### Records from a dataset
::::

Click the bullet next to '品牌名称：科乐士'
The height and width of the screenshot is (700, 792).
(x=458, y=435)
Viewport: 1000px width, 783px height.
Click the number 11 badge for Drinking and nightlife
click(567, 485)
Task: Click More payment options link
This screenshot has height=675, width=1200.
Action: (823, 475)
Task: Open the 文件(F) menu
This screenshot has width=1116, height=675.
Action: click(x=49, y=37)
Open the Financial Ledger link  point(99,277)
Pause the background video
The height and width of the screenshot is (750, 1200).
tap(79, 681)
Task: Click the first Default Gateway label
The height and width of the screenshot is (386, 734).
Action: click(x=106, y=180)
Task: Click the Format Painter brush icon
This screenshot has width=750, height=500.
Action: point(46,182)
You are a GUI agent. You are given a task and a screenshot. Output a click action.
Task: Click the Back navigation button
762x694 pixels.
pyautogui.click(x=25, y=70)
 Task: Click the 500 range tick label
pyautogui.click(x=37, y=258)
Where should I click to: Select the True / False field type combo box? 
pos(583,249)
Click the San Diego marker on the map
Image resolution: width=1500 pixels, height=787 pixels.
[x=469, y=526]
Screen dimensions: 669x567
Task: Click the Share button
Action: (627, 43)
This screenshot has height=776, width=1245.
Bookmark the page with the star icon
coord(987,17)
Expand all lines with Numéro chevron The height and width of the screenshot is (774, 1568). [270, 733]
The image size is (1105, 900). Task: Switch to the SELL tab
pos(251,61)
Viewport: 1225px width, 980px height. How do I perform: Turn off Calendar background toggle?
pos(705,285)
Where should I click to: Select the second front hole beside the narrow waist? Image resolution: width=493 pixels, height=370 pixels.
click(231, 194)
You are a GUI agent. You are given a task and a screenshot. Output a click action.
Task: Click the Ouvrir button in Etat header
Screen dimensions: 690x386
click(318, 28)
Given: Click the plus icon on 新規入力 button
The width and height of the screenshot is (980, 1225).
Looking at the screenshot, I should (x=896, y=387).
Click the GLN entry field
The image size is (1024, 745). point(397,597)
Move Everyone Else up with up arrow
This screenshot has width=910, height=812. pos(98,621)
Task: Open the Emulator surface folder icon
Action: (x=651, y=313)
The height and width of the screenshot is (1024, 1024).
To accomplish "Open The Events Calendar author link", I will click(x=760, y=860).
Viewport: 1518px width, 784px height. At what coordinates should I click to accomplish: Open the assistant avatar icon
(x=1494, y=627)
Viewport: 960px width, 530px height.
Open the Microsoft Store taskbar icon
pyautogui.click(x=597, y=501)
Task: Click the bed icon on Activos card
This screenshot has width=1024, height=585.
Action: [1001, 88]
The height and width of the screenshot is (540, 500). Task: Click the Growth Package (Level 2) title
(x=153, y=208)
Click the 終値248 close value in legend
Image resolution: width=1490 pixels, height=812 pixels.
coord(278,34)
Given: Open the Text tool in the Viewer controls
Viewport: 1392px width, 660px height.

::::

Return the entries in full, keeping every line exactly as it is.

Click the bullet next to '品牌名称：科乐士'
The height and width of the screenshot is (700, 792).
(x=458, y=435)
Viewport: 1000px width, 783px height.
Click the number 11 badge for Drinking and nightlife
click(567, 485)
Task: Click More payment options link
This screenshot has height=675, width=1200.
Action: (823, 475)
Task: Open the 文件(F) menu
This screenshot has width=1116, height=675.
Action: click(x=49, y=37)
Open the Financial Ledger link  point(99,277)
Pause the background video
The height and width of the screenshot is (750, 1200).
tap(79, 681)
Task: Click the first Default Gateway label
The height and width of the screenshot is (386, 734).
Action: click(x=106, y=180)
Task: Click the Format Painter brush icon
This screenshot has width=750, height=500.
Action: point(46,182)
You are a GUI agent. You are given a task and a screenshot. Output a click action.
Task: Click the Back navigation button
762x694 pixels.
pyautogui.click(x=25, y=70)
 Task: Click the 500 range tick label
pyautogui.click(x=37, y=258)
Where should I click to: Select the True / False field type combo box? 
pos(583,249)
Click the San Diego marker on the map
Image resolution: width=1500 pixels, height=787 pixels.
[x=469, y=526]
Screen dimensions: 669x567
Task: Click the Share button
Action: (627, 43)
This screenshot has height=776, width=1245.
Bookmark the page with the star icon
coord(987,17)
Expand all lines with Numéro chevron The height and width of the screenshot is (774, 1568). [270, 733]
The image size is (1105, 900). Task: Switch to the SELL tab
pos(251,61)
Viewport: 1225px width, 980px height. How do I perform: Turn off Calendar background toggle?
pos(705,285)
Where should I click to: Select the second front hole beside the narrow waist? Image resolution: width=493 pixels, height=370 pixels.
click(231, 194)
You are a GUI agent. You are given a task and a screenshot. Output a click action.
Task: Click the Ouvrir button in Etat header
Screen dimensions: 690x386
click(318, 28)
Given: Click the plus icon on 新規入力 button
The width and height of the screenshot is (980, 1225).
Looking at the screenshot, I should (x=896, y=387).
Click the GLN entry field
The image size is (1024, 745). point(397,597)
Move Everyone Else up with up arrow
This screenshot has width=910, height=812. pos(98,621)
Task: Open the Emulator surface folder icon
Action: (x=651, y=313)
The height and width of the screenshot is (1024, 1024).
To accomplish "Open The Events Calendar author link", I will click(x=760, y=860).
Viewport: 1518px width, 784px height. At what coordinates should I click to accomplish: Open the assistant avatar icon
(x=1494, y=627)
Viewport: 960px width, 530px height.
Open the Microsoft Store taskbar icon
pyautogui.click(x=597, y=501)
Task: Click the bed icon on Activos card
This screenshot has width=1024, height=585.
Action: [1001, 88]
The height and width of the screenshot is (540, 500). Task: Click the Growth Package (Level 2) title
(x=153, y=208)
Click the 終値248 close value in legend
Image resolution: width=1490 pixels, height=812 pixels.
coord(278,34)
Given: Open the Text tool in the Viewer controls
Viewport: 1392px width, 660px height.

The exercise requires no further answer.